Pentecost was – as recorded in Acts 2 – how Luke, ever the historian, presents the birth of a new age, a new epoch, not only in the lives of the disciples and the followers of Jesus, but in the history of the world. Once, and it was only for a very short time, there was the time when Jesus walked this earth. He was around – teaching, healing, challenging – bringing in the kingdom of God – his new rule of God. As Luke records, his birth was thus accompanied with great spiritual phenomena – visits of angels to the mother, angels to the shepherds, a star for the wise men – a full literary array of wonders and glory.

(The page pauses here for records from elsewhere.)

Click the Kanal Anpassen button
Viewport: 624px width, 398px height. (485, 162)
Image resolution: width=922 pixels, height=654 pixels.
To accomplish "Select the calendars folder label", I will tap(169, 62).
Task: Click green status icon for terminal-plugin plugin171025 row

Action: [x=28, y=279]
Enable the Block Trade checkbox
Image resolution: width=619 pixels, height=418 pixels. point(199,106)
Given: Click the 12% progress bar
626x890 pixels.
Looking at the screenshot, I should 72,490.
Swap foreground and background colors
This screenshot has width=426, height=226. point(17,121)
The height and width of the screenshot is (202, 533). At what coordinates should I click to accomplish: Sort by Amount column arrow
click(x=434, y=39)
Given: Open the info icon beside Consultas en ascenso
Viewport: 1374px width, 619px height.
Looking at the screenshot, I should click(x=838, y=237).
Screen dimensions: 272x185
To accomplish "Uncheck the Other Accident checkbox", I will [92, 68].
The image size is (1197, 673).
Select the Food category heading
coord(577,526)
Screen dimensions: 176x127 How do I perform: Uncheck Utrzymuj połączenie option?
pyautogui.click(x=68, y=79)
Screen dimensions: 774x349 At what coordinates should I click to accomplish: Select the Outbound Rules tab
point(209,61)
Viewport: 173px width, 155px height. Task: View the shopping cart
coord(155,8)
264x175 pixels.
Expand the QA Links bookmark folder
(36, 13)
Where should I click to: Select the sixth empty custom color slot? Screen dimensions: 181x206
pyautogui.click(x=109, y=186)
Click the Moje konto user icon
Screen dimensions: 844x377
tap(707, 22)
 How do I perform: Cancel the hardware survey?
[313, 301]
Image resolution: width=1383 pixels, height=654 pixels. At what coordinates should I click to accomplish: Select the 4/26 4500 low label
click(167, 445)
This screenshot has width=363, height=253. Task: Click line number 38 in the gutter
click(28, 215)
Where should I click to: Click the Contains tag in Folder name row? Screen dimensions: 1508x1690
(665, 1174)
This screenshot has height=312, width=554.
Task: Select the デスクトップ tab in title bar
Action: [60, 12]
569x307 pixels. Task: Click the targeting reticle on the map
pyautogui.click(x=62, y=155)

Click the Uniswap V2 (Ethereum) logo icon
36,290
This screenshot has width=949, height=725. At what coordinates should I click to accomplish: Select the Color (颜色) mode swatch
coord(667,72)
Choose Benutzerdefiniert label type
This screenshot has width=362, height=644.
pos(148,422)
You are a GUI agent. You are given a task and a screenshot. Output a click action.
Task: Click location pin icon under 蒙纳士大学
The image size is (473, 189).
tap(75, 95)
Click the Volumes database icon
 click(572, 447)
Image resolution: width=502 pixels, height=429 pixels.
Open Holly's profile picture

Well the rest was then history – the life, the death and resurrection of this person whom we have come to know as the Son of God, the Messiah. However, in Acts he is no longer around – but there is a new birth, a birth not of a physical person, but of the Holy Spirit, and if you want to be even more specific, the Spirit of Christ, who will be with the followers of Jesus; with the church as it continues with this mission of bringing about the kingdom of God. There again are here the signs and wonders, the spiritual bells and whistles of that day, Pentecost – strong winds, tongues of fire, then strange tongues or voices. The Church is born!
However, as John’s gospel reminds us, this profoundly spiritual event (like profoundly spiritual events which we all can experience), this coming of the spirit, is not just any spirit of God across the face of the earth, this is specifically the Spirit of Christ – the re-presenting of Christ, in and through the lives of the followers of the now-departed Jesus.
One commentator I read surmised this way: Perhaps the disciples were there just pondering what they were to do, how they were to be living now that Jesus was not around. They were pouring over the scriptures, meeting together, recalling the words Jesus had said during his life, and then this day, the penny dropped, the ‘Aha! moment’ occurred – it was life-transforming, powerful. They themselves had, with this power within in them, this urge, energy had to continue with the message of Jesus, and his hope of new life. It was like they were given something – they had received a new force and direction; the Holy Spirit.
Previously Jesus’ teaching to these same disciples had been quite clear – they would be on their own. He would have to go. In fact he had to go away so that they could be on their own. There would, however, come this time when they would receive what he called an advocate, a representative, in Greek paraclete, who would lead, comfort, guide and direct them. They would receive the Holy Spirit.
Their spiritual renewal and empowerment would have a specific content and specific purpose – it would be about the life, death and resurrection of none other than Jesus himself. It would lead them into all truth. Through the power of the Holy Spirit the Church could grow in faith, deepen its relationship with God, and extend the kingdom that Jesus proclaimed he came to establish.
Here is the great musical theme, the Holy Spirit. And like in a fugue, there may be many variations on the one theme, but it always is about presenting God, as revealed in the crucified risen Jesus.
Pentecost marks, as good as any date or place, when it amazingly all began. For the convenience of the historian Luke, he had it begin on a certain day; John’s gospel has it on the night of the resurrection itself. But dates and times aside, as Christians we believe that Jesus and his ministry and mission continue, through the power of the Holy Spirit, even today. And they continue in us through the power of the Holy Spirit.
For the spirit it is the worst of times; but for the Holy Spirit today, it is the best of times.